If the punctum is large enough, white, foul-smelling, cheese-like keratin debris may be expressed.
The size of epidermoid cysts varies, but most are 0.4 to 4 cm in diameter.
The clinical presentation of a flesh-colored cystic nodule, located in the dermis and/or subcutis, often with an identifiable punctum, is diagnostic.
In some cases, foul-smelling keratin debris can be expressed through the punctum or through a small incision with a no. 11 scalpel blade, further establishing the diagnosis.
Rare cases may require surgical extirpation, with histopathologic assessment for diagnosis.
Epidermoid cysts are benign and do not require treatment unless they are symptomatic or unless there is concern for a commingled malignancy.
Excision of the entire cyst is often utilized to ensure complete removal.
An alternative procedure is incision with a no. 11 scalpel blade, or 3- or 4-mm punch, followed by careful removal of the entire the cyst wall with forceps and scissors. Use of this technique is more tedious and requires greater surgical expertise, but it results in a smaller scar.

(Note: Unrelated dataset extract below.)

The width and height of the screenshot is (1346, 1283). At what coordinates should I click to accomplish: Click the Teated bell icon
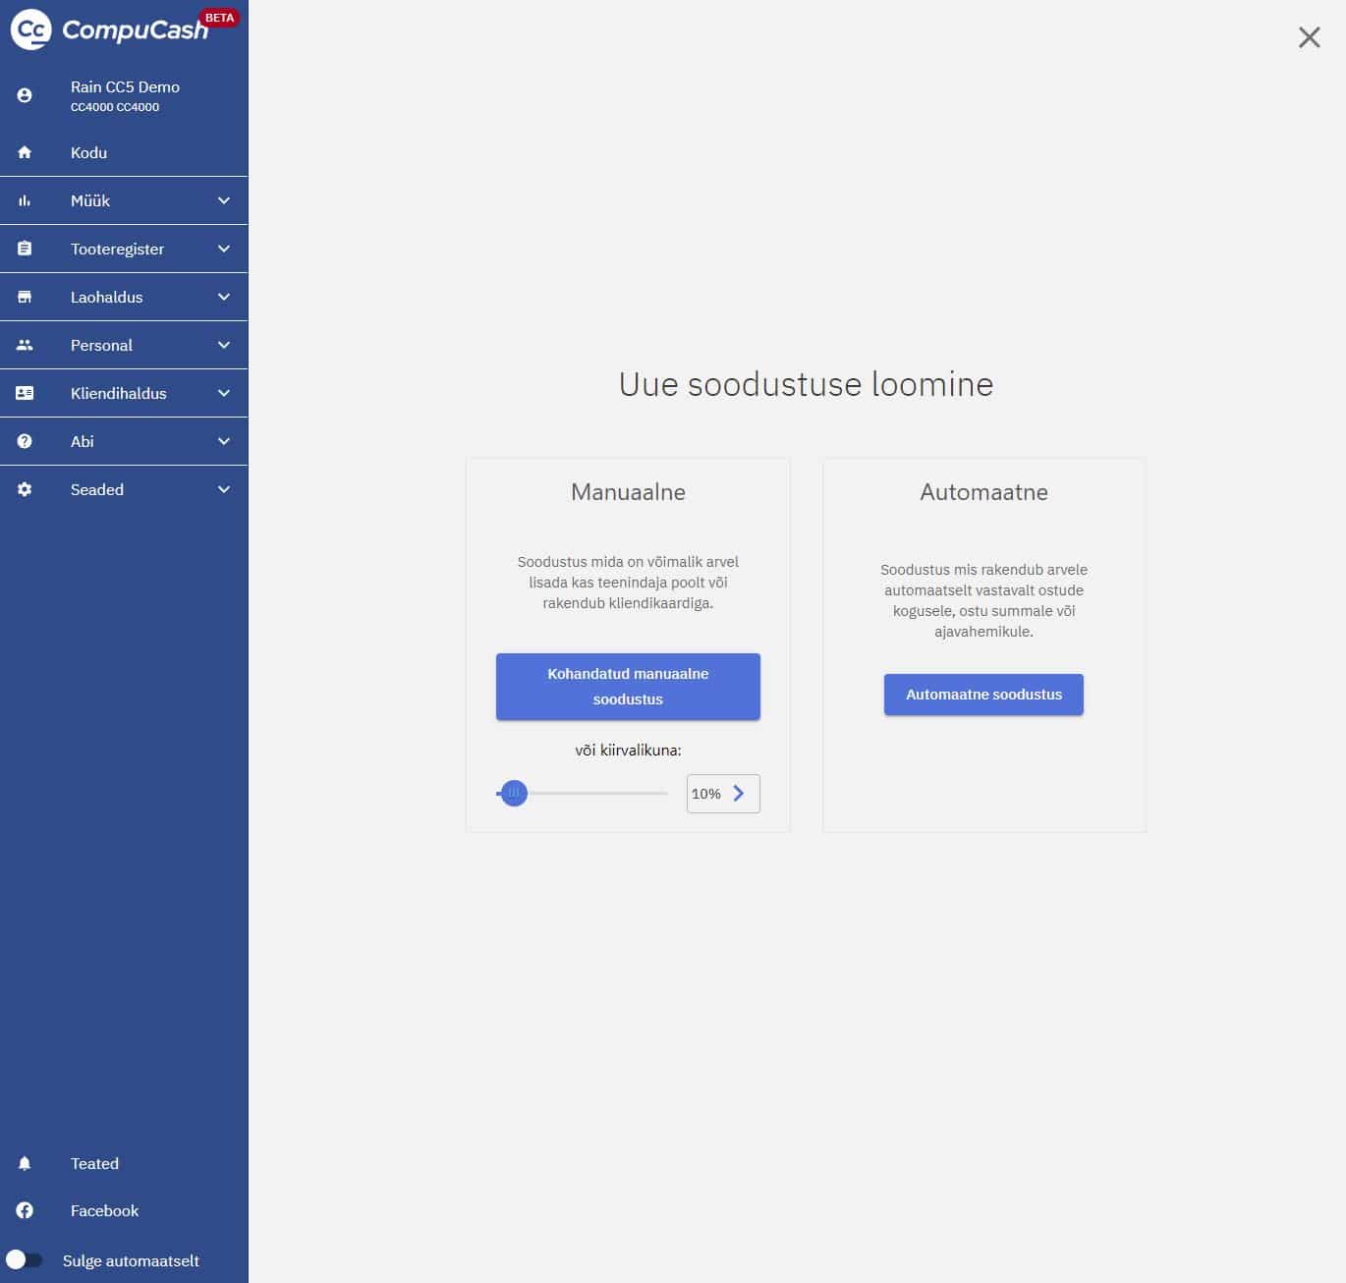[x=25, y=1163]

Ruptured or inflamed epidermoid cysts can be injected with intralesional triamcinolone (2–5 mg/mL). Cysts that are ripe or have already begun to drain should be incised with a no. 11 scalpel blade, with the contents evacuated, followed by intralesional triamcinolone (2–5 mg/mL). Although erythema may be interpreted as an infected cyst, in most cases the reaction is due to a foreign body response to the keratin, and oral antibiotics are not usually required.
Once present, epidermoid cysts usually persist. In about one-third of cases, where there is spontaneous rupture of the cyst wall, the cyst is completely destroyed by the inflammatory response, leading to resolution.
ICD10 code L72.1
A trichilemmal cyst, also known as a pilar cyst or wen, is the second most common form of follicular cyst. In contrast to epidermoid cysts, which arise from the upper third of the hair follicle, trichilemmal cysts arise from the middle third of the hair follicle, a region called the isthmus. The pathogenesis of solitary trichilemmal cysts is unknown, but when multiple trichilemmal cysts are present, a familial autosomal dominant pattern of inheritance has been observed.